Businesses need to get ready for mandatory environmental reporting standards

The report focuses on the first step of the government’s Green Finance strategy – developing high-quality, reliable, and most importantly globally comparable information on material risk factors along the value chain.
24 Nov 2021
Pranav Nadkarni
Authors
  • Pranav Nadkarni
Gettyimages 697853664 WEB

The UK government recently released its roadmap (HM Treasury’s ‘Greening Finance’ report) for Sustainability Disclosure Requirements (SDR), following the Chancellor’s Mansion House speech in July 2021. This came just weeks prior to COP26 conference in Glasgow. While SDR currently focuses on climate risks, this is expected to expand to wider sustainability issues over time. The SDR roadmap is expected to support UK’s transition to a net zero economy by 2050 and help firms and investors identify opportunities and manage the risks.

The report focuses on the first step of the government’s Green Finance strategy – developing high-quality, reliable, and most importantly globally comparable information on material risk factors along the value chain.

Consistent global sustainability metrics are coming soon

To date, there is a lack of consistent, global metrics and standards that can be used by investors to assess risks and make decisions. Voluntary sustainability disclosures are helpful; however, a lack of comparability does not help in the decision-making process. However, this is expected to change in the coming years.

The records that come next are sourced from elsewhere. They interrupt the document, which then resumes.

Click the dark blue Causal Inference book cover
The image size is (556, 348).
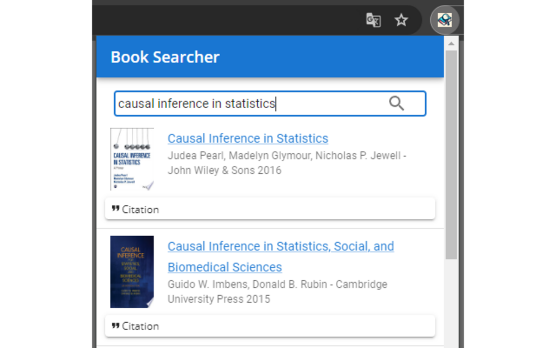tap(132, 272)
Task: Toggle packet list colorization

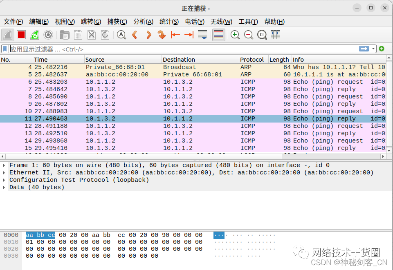Action: tap(218, 35)
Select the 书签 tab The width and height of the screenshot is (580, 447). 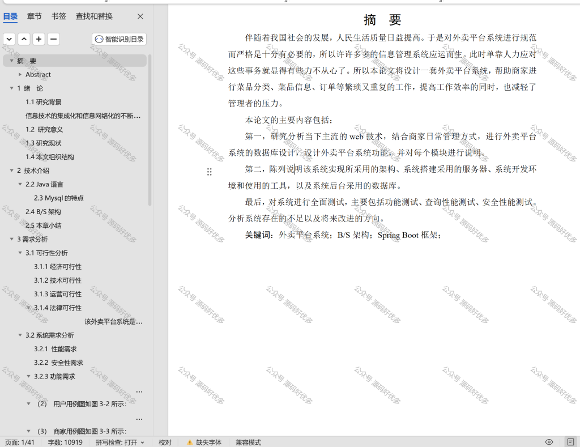[x=58, y=16]
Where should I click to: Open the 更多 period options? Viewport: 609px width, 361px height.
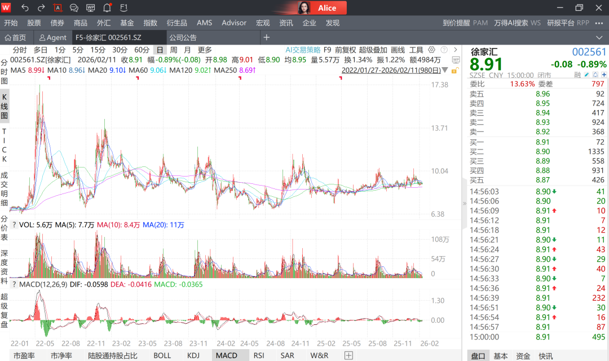(205, 50)
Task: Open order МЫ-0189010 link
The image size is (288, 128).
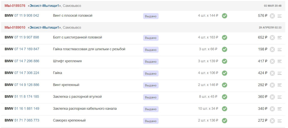Action: tap(15, 28)
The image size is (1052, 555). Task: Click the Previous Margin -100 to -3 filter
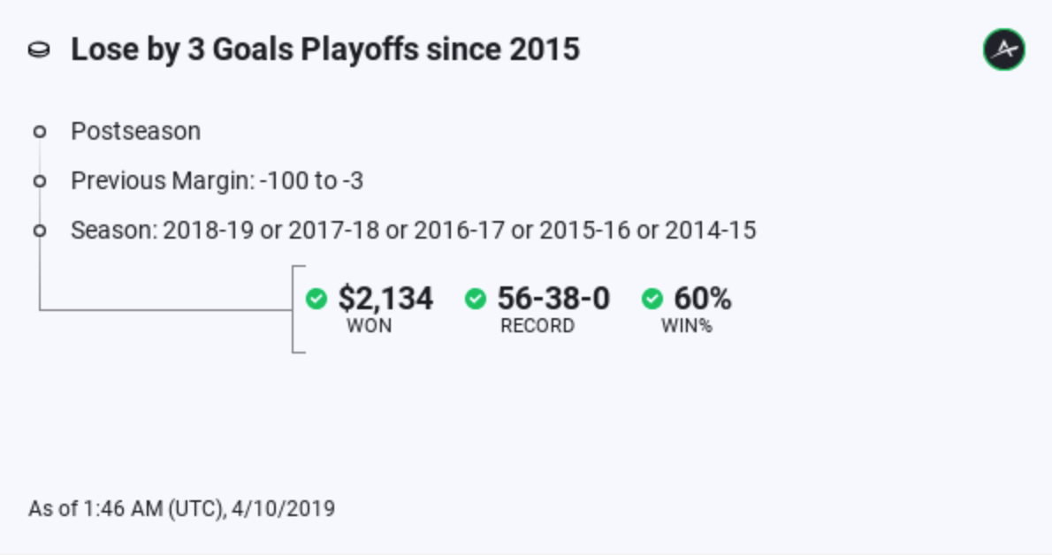(x=217, y=181)

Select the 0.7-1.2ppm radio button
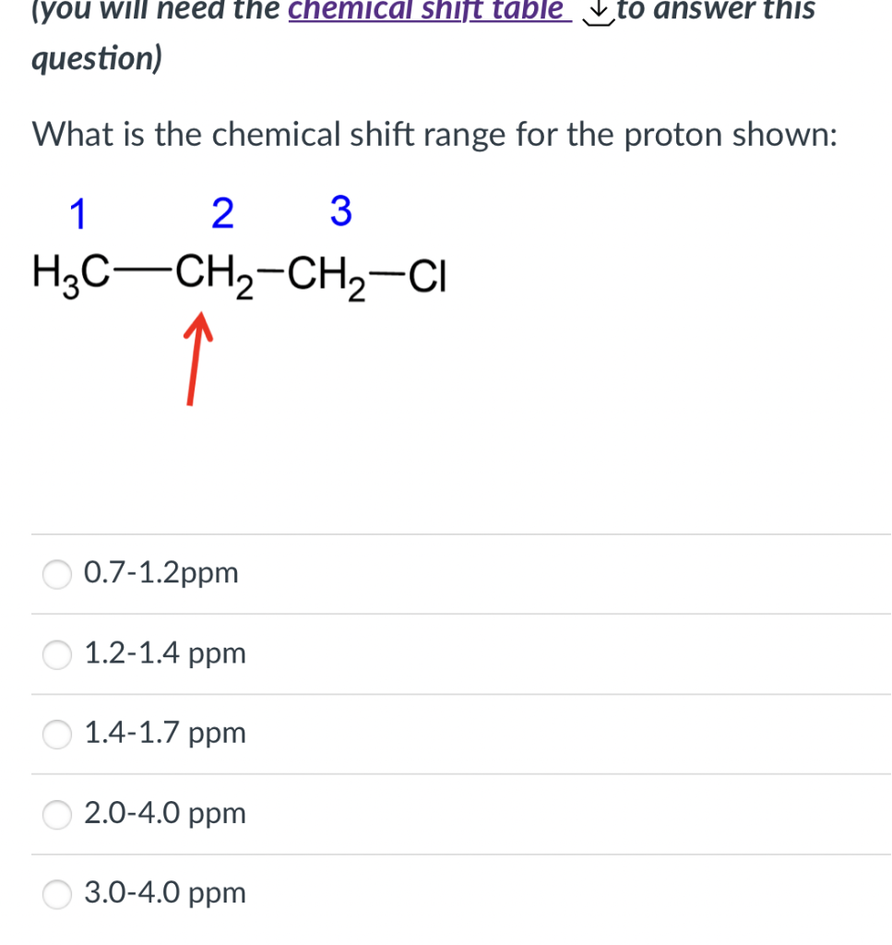pos(56,574)
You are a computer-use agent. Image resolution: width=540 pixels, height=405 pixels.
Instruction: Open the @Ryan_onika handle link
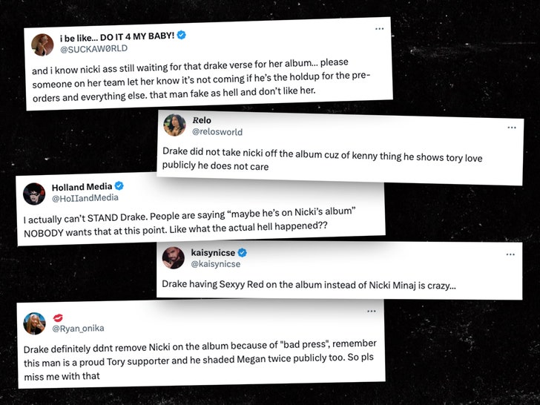(x=78, y=329)
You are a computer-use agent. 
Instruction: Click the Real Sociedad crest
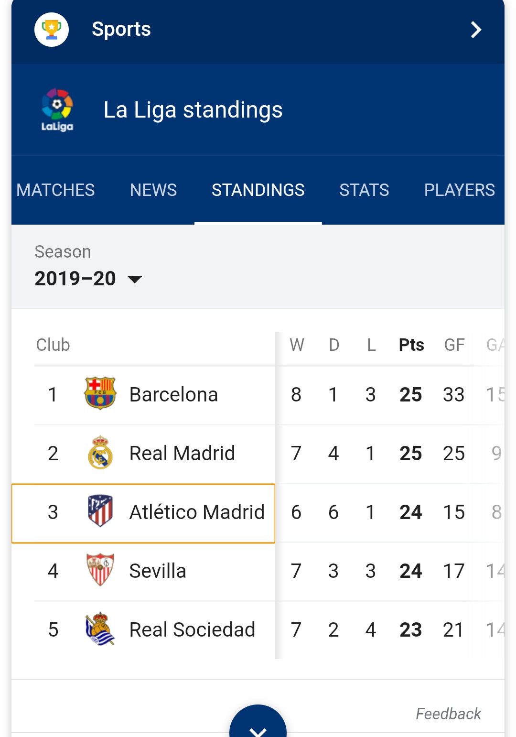tap(100, 629)
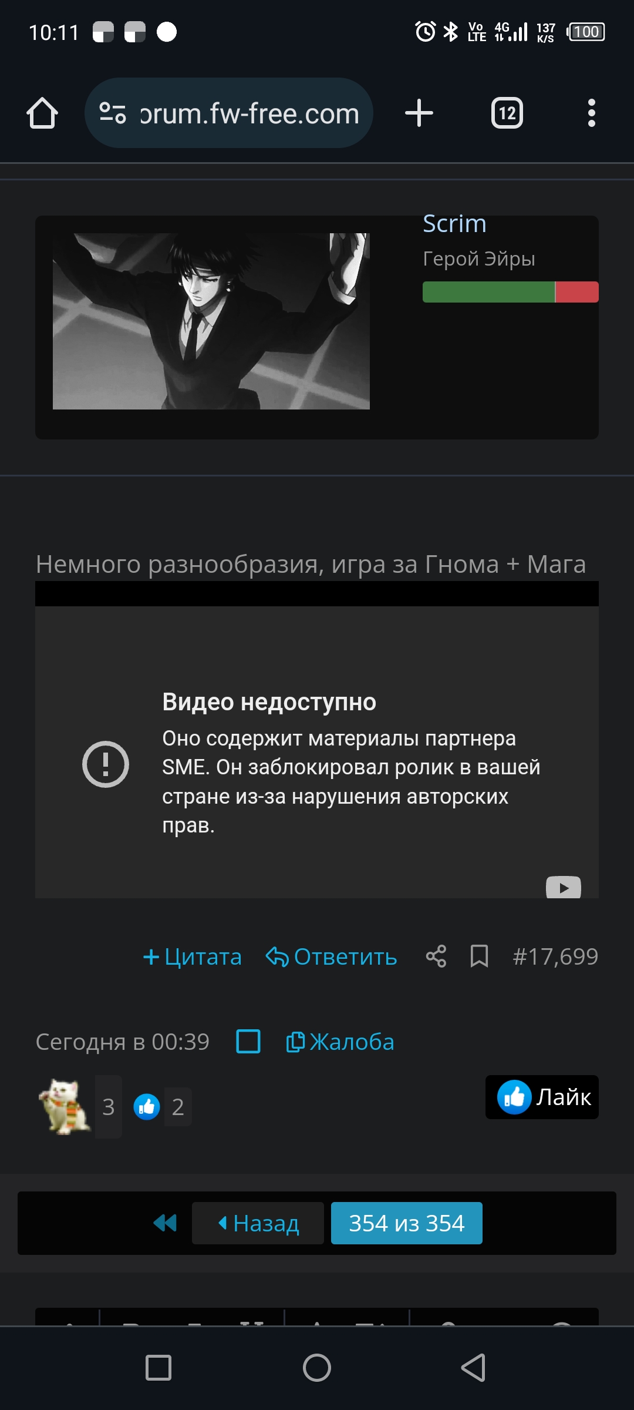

  • The Task Force on Climate-Related Financial Disclosures (TCFD) was created in 2015 by the Financial Stability Board. TCFD-aligned disclosure rules have already been in place for UK premium-listed companies, and this is expected to extend to certain publicly quoted companies, large private companies, and Limited Liability Partnerships (consultation closed in May 2021).
  • The IFRS Foundation announced formation of the International Sustainability Standards Board (ISSB) last week at the COP26 and is expected to issue a consultation on climate-related standards in early 2022, which are expected to form a core component of the government’s SDR framework.
  • The ISSB standards are expected to build upon the TCFD framework and will focus on corporate disclosures, asset manager and owner disclosures and investment product disclosures. These standards will focus on information which is material to investors.
  • The government is also implementing the ‘UK Green Taxonomy’ which will clearly set out the criteria which specific economic activities need to meet to be considered environmentally sustainable. Reporting against the Taxonomy will form part of the SDR. A draft consultation on these is expected in Q1 2022, ahead of legislations by the end of 2022.
  • SDR disclosures will also require companies to publish concrete transition plans supporting commitments to net zero emissions as part of regular financial reporting. TCFD has now finalised guidance on transition plans.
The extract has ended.